Paul McCartney said he didn’t know he’d been working on his upcoming McCartney III album until he finished it. Named to emphasize the fact that it’s entirely a one-man creation like 1970’s McCartney and 1980’s McCartney II, the third instalment will be released on Dec. 11. The album's full details have not been announced yet.

Asked in a new interview with Loud and Quiet when he realized the nature of his new project, McCartney replied: “Right at the end of it. … I’d just been stockpiling tracks, and I thought, ‘I don’t know what I’m going to do with all of this – I guess I’ll hang onto it.’ And then I thought, ‘Wait a minute, this is a McCartney record,’ because I’d played everything and done it in the same manner as McCartney I and II. That was a little light bulb going off, and I thought, ‘Well, at least that makes a point of explaining what I’ve been doing, unbeknownst to me.’”

McCartney had already noted that the record had come about as a result of having time on his hands during lockdown, and the lack of interruptions was the “common denominator” among all three McCartney LPs.

“After the Beatles broke up, I suddenly had a lot of time and no particular plan in mind,” he said. “And then when Wings broke up it was a similar thing.
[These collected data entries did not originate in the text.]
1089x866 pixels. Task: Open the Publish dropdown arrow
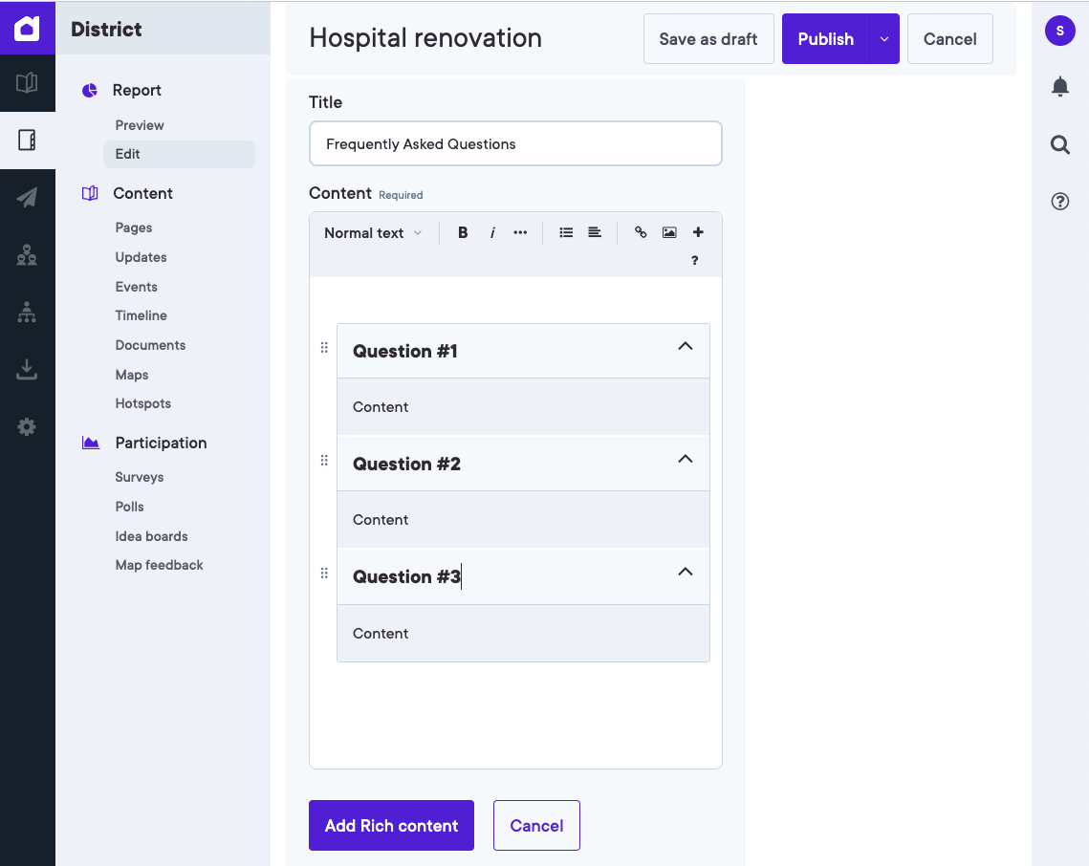(x=884, y=39)
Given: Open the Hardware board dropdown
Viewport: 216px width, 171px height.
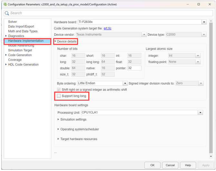Looking at the screenshot, I should tap(204, 22).
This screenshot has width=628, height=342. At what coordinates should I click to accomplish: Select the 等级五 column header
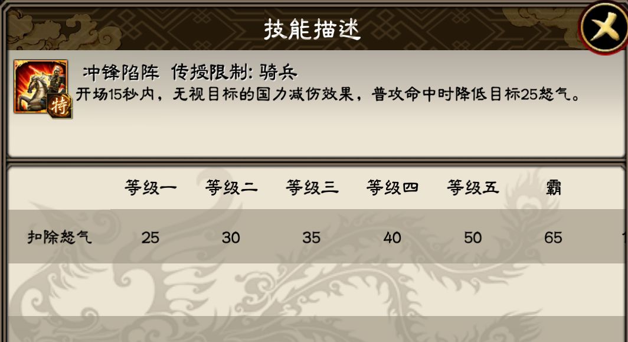point(473,188)
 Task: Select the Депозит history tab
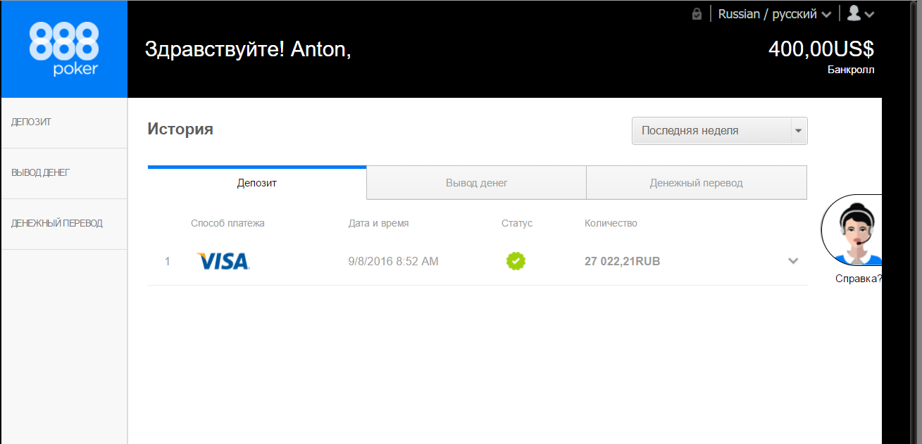pos(257,183)
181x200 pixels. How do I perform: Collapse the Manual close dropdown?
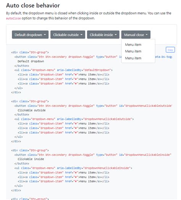click(x=136, y=35)
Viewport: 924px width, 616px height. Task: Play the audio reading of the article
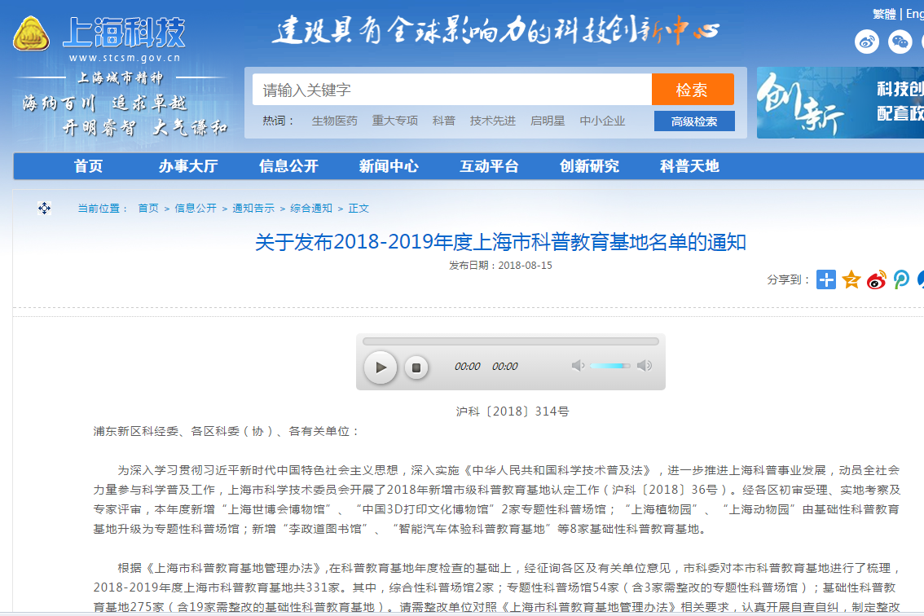(x=381, y=367)

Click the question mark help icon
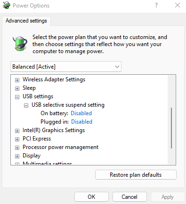tap(156, 5)
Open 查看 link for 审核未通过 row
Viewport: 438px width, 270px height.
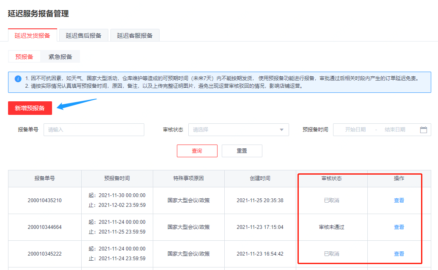coord(399,227)
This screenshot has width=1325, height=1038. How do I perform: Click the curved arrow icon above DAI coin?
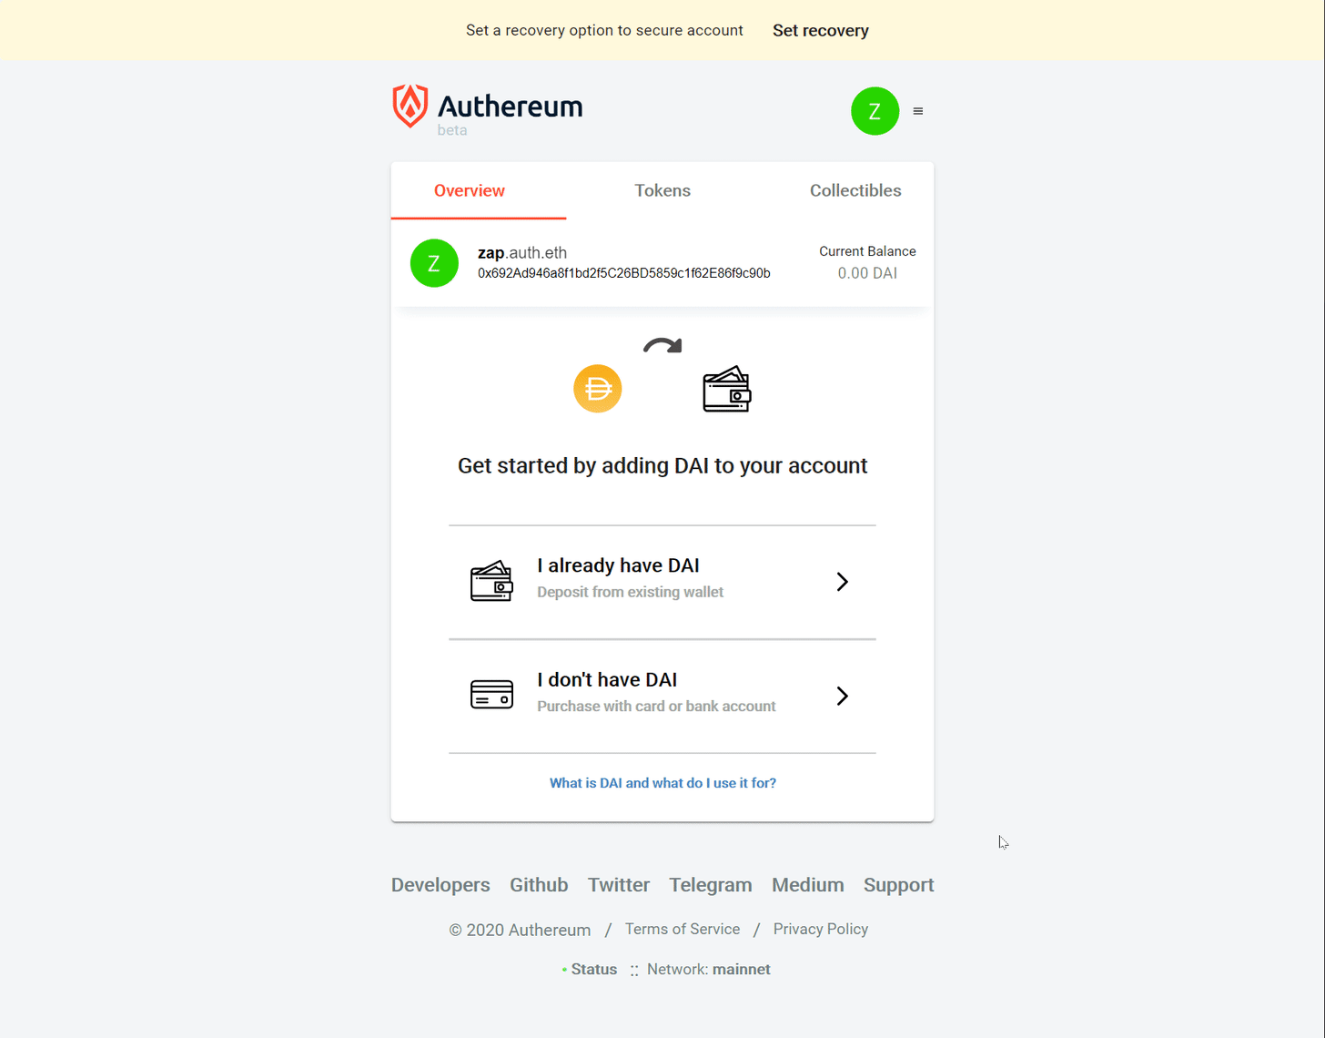663,345
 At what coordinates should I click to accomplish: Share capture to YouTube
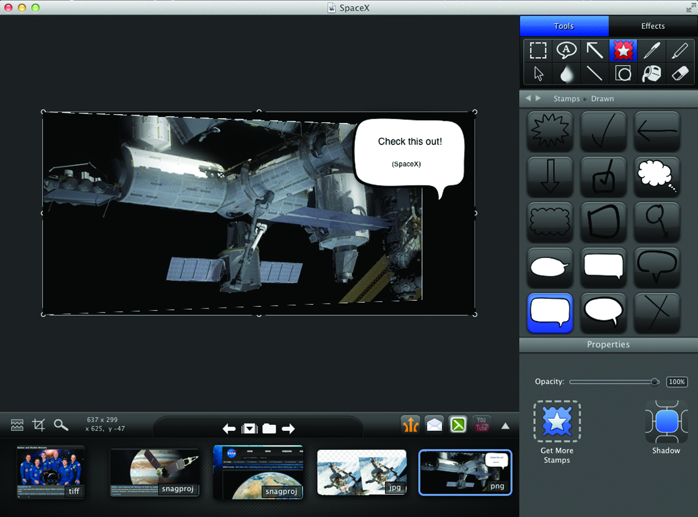(481, 424)
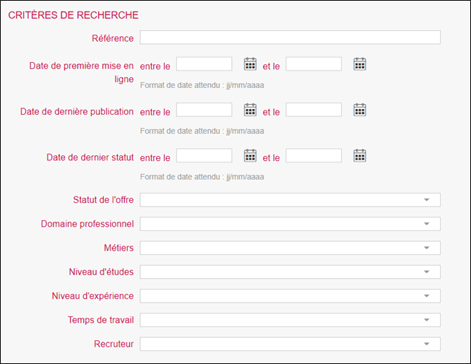This screenshot has width=471, height=364.
Task: Focus première mise en ligne 'et le' field
Action: (x=314, y=64)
And with me, when I’ve got a lot of time, my go-to situation is, ‘Well, write and record then – that’s something to do when you’ve got some spare time.’ So, this was similar, but it was the pandemic that stopped things. We were due to go on a European tour this year, but very early on, Italy got the virus, and gradually all of the other gigs, including Glastonbury, which was going to be the culmination of it, got knocked out. So then it was, ‘Okay, well, what am I going to do?’ And that’s my fallback situation: to write and record.”

McCartney also addressed the rumor the new album will be his last. “Everything I do is always supposed to be my last," he said. "When I was 50 – ‘That’s his last tour.’ And it was like, ‘Oh, is it? I don’t think so.’ It’s the rumor mill, but that’s okay. When we did Abbey Road, I was dead, so everything else is a bonus.”